Kapitalisme dan Ekonomi Hatta

Harus diakui bahwa sistem ekonomi kapitalisme yang dianut negara-negara Barat telah mengalami kegagalan. Negara-negara kapitalis, misalnya, Amerika Serikat, telah mengalami kehancuran ekonomi karena sifat liberalis-individualistisnya.

Selain itu, sistem ekonomi kapitalisme tampaknya kini tidak mampu menjamin para penganutnya berekonomi secara sehat dan berkelanjutan karena sistem ini lebih mementingkan diri dan pemilik modal. Sehingga, orang-orang atau negara-negara yang lemah secara ekonomi menjadi 'tumbal' atau korban orang-orang kuat dan negara-negara maju.  Akibatnya, kemiskinan, pengangguran, dan kesenjangan sosial semakin menganga. Oleh karena itu, kita perlu banyak belajar pemikiran Bung Hatta yang kalau kita kaji secara cerdas dan mendalam mengandung nilai-nilai Islam.

• [Yang Perlu Dikerjakan]
Tuliskan kembali bagian kutipan tentang kapitalisme dan ekonomi Hatta dari "Selain itu, sistem" sampai "mengandung nilai-nilai Islam." tanpa mengubah satu kata pun. Item di bawah ini diambil dari sumber yang berbeda.

• [Daftar Item]
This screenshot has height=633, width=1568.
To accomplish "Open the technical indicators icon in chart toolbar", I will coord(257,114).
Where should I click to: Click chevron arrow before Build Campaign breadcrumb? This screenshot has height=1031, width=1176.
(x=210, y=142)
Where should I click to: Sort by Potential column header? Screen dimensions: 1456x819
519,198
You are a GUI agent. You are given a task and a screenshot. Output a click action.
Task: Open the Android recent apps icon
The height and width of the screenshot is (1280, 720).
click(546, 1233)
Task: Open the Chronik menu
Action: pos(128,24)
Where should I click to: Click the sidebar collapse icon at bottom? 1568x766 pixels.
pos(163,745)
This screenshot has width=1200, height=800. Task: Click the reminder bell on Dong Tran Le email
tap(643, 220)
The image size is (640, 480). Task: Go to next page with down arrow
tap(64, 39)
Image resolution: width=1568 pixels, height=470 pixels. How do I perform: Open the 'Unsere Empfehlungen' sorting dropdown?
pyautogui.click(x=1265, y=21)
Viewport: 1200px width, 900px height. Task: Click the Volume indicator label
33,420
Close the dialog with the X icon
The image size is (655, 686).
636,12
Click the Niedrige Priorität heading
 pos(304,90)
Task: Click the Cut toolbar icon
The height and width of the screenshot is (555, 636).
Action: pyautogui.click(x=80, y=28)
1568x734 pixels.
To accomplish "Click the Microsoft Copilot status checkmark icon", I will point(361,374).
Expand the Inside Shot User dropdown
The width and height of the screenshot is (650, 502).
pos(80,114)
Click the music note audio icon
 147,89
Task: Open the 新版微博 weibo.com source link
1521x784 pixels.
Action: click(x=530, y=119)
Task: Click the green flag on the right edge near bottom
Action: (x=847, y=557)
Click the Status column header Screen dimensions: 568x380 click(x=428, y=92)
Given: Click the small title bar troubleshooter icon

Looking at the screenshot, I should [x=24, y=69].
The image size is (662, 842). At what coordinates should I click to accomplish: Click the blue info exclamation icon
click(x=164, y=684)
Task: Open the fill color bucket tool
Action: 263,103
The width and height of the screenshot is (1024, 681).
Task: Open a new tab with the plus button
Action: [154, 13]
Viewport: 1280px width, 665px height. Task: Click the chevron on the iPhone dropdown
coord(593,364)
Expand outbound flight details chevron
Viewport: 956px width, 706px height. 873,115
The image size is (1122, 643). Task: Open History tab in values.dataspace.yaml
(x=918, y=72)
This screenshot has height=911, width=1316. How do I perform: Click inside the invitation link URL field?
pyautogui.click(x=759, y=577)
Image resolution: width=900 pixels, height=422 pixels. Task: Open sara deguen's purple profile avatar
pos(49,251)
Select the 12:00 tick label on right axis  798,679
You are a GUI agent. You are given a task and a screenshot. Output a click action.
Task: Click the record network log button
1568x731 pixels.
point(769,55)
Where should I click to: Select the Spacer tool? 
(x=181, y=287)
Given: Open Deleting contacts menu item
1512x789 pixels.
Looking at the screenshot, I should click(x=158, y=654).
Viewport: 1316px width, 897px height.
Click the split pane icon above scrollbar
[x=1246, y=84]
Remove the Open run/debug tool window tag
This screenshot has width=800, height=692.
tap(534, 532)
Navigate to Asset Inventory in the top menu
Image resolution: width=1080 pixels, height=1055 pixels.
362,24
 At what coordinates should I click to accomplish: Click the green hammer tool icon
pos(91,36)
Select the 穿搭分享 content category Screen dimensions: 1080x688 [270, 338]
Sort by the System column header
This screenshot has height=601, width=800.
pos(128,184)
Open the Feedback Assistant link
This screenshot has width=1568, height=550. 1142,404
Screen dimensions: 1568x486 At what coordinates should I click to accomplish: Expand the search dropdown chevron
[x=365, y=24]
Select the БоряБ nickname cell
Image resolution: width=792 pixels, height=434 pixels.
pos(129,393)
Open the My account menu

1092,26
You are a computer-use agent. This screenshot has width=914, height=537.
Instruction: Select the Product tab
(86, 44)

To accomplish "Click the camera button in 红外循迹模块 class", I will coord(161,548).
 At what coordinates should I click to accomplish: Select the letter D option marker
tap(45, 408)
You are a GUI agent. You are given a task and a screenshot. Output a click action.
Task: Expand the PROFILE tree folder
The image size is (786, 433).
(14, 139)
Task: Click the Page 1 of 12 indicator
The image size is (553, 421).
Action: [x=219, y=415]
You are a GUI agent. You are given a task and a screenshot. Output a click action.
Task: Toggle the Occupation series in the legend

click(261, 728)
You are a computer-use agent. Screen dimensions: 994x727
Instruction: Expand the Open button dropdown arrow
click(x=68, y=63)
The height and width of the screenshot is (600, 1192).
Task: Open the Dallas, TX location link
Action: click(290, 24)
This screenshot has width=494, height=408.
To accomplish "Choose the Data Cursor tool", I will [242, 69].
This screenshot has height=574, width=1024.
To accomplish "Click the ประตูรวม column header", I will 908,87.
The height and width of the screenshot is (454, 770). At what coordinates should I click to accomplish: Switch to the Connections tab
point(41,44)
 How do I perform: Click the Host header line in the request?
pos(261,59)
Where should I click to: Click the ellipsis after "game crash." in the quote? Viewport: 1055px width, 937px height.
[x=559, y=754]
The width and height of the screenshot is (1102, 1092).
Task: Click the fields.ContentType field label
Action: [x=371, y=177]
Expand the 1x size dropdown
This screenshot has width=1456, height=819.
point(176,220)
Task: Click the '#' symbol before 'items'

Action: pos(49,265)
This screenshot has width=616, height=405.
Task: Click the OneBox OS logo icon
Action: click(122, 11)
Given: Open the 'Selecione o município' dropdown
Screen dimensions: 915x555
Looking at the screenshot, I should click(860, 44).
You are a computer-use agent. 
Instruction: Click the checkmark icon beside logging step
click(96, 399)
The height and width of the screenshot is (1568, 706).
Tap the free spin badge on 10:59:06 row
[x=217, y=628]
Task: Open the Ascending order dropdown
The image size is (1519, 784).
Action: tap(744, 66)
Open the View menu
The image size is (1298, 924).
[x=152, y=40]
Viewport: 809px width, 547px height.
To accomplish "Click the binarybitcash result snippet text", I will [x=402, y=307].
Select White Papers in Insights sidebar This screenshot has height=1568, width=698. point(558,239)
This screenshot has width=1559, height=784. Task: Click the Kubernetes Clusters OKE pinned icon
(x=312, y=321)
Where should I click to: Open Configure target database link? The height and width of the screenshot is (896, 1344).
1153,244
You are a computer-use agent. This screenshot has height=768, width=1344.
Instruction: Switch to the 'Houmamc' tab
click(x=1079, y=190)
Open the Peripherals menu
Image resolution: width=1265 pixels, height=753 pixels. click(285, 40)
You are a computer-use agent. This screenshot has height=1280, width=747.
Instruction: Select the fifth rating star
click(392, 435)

• [Jawaban Tugas]
Selain itu, sistem ekonomi kapitalisme tampaknya kini tidak mampu menjamin para penganutnya berekonomi secara sehat dan berkelanjutan karena sistem ini lebih mementingkan diri dan pemilik modal. Sehingga, orang-orang atau negara-negara yang lemah secara ekonomi menjadi 'tumbal' atau korban orang-orang kuat dan negara-negara maju.  Akibatnya, kemiskinan, pengangguran, dan kesenjangan sosial semakin menganga. Oleh karena itu, kita perlu banyak belajar pemikiran Bung Hatta yang kalau kita kaji secara cerdas dan mendalam mengandung nilai-nilai Islam.